Abstract

Fluorescence microscopy is essential to study biological structures and dynamics. However, existing systems suffer from a trade-off between field of view (FOV), resolution, and system complexity, and thus cannot fulfill the emerging need for miniaturized platforms providing micron-scale resolution across centimeter-scale FOVs. To overcome this challenge, we developed a computational miniature mesoscope (CM2) that exploits a computational imaging strategy to enable single-shot, 3D high-resolution imaging across a wide FOV in a miniaturized platform. Here, we present CM2 V2, which significantly advances both the hardware and computation.
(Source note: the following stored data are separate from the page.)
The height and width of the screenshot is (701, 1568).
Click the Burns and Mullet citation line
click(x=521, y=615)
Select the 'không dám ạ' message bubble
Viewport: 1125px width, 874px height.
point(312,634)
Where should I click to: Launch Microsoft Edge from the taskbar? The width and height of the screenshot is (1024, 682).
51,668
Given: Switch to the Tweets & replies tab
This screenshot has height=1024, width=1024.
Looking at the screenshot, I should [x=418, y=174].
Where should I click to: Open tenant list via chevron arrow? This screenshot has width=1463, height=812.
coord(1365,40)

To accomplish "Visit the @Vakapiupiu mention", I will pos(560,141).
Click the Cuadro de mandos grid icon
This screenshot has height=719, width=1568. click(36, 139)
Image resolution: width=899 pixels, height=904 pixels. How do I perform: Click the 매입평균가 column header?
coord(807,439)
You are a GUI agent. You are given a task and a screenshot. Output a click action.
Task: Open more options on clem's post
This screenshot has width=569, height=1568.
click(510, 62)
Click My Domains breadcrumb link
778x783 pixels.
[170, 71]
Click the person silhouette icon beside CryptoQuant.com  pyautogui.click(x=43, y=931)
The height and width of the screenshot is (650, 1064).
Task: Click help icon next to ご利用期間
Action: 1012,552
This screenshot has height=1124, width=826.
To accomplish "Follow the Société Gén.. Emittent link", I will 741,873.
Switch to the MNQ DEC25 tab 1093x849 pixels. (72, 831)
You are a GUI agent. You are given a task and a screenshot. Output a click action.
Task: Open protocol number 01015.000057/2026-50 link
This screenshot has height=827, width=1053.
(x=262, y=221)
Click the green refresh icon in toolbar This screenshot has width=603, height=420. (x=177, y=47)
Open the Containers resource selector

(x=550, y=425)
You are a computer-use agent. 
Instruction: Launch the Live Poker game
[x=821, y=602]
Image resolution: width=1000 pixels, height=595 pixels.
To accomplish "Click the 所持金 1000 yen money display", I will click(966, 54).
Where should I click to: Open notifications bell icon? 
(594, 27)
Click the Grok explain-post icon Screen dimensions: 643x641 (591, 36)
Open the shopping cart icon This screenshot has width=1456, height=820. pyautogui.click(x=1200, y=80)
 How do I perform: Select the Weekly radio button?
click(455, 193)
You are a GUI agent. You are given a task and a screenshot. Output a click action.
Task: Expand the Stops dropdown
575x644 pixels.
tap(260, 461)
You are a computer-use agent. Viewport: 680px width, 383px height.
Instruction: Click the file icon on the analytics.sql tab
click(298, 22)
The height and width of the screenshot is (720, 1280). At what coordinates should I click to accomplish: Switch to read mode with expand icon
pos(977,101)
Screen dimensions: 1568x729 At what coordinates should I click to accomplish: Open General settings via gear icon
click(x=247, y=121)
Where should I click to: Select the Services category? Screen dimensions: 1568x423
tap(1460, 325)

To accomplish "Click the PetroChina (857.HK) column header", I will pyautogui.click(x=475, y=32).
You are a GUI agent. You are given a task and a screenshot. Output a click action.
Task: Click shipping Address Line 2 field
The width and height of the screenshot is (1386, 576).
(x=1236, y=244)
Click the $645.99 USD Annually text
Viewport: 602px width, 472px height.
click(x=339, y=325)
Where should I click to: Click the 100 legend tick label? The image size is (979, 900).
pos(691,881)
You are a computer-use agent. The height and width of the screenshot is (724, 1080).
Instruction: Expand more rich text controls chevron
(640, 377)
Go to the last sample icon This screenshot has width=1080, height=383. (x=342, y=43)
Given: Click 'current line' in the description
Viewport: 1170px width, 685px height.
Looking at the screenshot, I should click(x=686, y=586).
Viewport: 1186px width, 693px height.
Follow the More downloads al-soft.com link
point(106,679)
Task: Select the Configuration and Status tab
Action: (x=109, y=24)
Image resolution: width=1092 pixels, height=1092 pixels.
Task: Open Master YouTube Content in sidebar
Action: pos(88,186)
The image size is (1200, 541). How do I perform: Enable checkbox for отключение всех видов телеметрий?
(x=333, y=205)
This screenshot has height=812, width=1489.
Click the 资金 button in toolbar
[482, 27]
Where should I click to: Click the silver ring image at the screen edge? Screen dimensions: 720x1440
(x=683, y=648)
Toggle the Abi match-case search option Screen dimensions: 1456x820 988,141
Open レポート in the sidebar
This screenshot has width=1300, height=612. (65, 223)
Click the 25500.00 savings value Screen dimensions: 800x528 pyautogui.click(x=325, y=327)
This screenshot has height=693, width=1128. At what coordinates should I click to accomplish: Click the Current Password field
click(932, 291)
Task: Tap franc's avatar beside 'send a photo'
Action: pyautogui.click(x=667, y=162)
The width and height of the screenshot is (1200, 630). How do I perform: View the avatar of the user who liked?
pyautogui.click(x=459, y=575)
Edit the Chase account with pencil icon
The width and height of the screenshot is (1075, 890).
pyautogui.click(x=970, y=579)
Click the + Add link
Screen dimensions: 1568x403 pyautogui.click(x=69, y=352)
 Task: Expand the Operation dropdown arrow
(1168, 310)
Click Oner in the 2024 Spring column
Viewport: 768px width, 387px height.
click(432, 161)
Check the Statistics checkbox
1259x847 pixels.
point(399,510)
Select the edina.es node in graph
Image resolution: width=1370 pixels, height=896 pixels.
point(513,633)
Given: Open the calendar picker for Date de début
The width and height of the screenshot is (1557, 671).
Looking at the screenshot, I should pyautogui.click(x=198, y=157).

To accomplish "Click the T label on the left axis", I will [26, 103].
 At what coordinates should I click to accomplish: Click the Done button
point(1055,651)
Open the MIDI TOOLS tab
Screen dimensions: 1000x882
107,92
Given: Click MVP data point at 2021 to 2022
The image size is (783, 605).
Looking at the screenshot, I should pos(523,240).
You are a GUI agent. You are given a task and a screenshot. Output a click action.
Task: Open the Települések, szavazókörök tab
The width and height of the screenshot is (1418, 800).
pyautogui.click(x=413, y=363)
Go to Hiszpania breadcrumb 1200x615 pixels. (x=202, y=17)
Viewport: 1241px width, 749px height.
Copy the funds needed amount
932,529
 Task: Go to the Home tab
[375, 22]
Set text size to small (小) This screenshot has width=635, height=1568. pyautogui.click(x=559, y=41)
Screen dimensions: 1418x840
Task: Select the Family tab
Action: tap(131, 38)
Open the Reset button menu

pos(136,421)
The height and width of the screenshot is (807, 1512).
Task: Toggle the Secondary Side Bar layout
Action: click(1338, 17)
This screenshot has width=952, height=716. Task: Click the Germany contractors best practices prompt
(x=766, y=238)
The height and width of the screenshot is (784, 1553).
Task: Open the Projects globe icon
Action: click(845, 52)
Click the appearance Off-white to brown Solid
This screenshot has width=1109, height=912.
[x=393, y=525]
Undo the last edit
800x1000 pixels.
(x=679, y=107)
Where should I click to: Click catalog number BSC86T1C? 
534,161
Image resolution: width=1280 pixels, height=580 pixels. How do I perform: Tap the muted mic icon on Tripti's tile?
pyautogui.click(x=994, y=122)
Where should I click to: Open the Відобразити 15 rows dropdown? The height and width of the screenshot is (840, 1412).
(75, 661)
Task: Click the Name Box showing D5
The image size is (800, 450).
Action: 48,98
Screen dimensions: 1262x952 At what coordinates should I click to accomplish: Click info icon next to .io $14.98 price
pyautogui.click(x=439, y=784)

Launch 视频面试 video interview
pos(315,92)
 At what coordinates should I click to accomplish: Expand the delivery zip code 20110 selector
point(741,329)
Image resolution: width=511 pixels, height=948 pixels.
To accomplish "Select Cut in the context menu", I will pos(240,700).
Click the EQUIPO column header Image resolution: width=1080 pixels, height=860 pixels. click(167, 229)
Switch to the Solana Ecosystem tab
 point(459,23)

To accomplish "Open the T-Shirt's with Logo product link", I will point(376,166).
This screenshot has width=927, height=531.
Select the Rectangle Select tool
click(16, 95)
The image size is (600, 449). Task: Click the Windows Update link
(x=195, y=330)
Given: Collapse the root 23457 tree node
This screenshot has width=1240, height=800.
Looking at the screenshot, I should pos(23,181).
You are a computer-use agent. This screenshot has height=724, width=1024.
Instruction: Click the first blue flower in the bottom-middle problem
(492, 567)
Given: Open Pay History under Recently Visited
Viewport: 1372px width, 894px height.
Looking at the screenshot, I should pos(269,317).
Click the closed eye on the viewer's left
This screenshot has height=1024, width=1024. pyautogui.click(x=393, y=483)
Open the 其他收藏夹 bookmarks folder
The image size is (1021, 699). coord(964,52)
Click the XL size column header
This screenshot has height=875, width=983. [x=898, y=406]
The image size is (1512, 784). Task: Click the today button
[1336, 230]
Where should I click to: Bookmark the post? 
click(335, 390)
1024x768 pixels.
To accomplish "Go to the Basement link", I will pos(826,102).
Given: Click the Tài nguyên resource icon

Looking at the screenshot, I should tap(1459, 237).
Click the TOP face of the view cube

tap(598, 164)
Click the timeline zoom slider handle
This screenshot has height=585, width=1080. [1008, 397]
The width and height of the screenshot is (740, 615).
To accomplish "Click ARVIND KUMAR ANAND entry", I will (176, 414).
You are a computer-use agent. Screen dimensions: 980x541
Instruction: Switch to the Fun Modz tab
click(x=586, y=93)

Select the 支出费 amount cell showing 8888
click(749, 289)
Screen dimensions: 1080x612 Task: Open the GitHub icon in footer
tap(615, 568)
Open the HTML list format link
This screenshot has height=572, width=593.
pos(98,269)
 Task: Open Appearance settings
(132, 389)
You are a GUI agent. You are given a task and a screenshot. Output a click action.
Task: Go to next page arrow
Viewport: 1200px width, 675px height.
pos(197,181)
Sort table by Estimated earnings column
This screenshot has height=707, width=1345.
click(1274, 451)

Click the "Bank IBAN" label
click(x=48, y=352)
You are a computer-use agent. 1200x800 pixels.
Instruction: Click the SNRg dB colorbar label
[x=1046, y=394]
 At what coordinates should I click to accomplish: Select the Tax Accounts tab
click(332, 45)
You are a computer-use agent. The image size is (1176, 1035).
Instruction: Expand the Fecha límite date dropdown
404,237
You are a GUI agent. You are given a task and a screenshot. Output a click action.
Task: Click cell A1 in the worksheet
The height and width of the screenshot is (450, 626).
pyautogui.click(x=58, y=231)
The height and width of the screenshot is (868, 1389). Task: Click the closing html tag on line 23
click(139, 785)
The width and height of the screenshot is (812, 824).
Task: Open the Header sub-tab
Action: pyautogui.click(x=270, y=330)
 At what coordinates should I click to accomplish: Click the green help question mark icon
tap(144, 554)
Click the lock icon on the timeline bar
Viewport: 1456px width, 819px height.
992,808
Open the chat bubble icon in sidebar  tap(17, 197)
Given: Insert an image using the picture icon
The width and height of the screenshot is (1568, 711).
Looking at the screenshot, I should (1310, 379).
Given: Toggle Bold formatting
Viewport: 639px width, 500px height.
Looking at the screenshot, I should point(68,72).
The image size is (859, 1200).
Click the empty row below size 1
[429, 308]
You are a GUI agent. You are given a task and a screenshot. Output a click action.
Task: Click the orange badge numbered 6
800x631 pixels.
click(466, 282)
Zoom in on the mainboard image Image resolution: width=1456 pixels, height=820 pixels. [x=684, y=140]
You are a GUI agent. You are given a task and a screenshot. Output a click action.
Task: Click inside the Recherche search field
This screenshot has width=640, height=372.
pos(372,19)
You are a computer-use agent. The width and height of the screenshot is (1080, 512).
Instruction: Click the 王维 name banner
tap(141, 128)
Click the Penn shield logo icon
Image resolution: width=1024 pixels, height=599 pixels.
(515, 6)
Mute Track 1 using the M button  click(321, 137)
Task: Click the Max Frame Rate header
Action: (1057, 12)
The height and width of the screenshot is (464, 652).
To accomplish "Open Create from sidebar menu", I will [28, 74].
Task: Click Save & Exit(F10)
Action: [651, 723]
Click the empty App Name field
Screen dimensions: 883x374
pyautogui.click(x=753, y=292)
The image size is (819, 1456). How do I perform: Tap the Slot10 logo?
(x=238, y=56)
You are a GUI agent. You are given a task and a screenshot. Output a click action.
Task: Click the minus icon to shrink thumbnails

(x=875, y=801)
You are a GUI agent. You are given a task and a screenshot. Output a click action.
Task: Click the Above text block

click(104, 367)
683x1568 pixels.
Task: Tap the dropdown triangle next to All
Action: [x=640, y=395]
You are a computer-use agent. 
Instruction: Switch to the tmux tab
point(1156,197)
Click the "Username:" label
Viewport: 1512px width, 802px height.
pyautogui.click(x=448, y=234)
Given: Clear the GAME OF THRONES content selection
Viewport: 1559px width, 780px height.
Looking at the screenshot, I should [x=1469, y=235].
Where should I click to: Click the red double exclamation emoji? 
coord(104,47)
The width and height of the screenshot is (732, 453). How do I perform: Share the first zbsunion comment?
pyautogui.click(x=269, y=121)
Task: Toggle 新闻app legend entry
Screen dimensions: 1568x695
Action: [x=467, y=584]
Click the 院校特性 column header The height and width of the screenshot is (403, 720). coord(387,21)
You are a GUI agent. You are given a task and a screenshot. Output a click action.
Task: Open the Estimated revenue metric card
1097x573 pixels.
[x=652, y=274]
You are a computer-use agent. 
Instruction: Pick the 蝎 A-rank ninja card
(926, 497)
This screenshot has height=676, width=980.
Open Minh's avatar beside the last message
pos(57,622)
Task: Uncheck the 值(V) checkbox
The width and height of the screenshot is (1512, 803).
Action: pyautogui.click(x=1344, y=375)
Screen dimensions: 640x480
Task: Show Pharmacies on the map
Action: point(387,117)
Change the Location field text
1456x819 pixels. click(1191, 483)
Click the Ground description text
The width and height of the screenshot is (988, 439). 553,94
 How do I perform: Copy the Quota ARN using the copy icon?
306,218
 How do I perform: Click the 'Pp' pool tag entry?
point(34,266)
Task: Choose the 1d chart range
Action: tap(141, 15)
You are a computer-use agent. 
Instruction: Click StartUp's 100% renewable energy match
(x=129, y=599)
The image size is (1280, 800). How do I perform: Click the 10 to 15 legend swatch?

We complement the 3 × 3 microlens array with a hybrid emission filter that improves the imaging contrast by 5×, and design a 3D-printed free-form collimator for the LED illuminator that improves the excitation efficiency by 3×. To enable high-resolution reconstruction across a large volume, we develop an accurate and efficient 3D linear shift-variant (LSV) model to characterize spatially varying aberrations. We then train a multimodule deep learning model called CM2Net, using only the 3D-LSV simulator. We quantify the detection performance and localization accuracy of CM2Net to reconstruct fluorescent emitters under different conditions in simulation. We then show that CM2Net generalizes well to experiments and achieves accurate 3D reconstruction across a ~7-mm FOV and 800-μm depth, and provides ~6-μm lateral and ~25-μm axial resolution. This provides an ~8× better axial resolution and ~1400× faster speed compared to the previous model-based algorithm. We anticipate this simple, low-cost computational miniature imaging system will be useful for many large-scale 3D fluorescence imaging applications.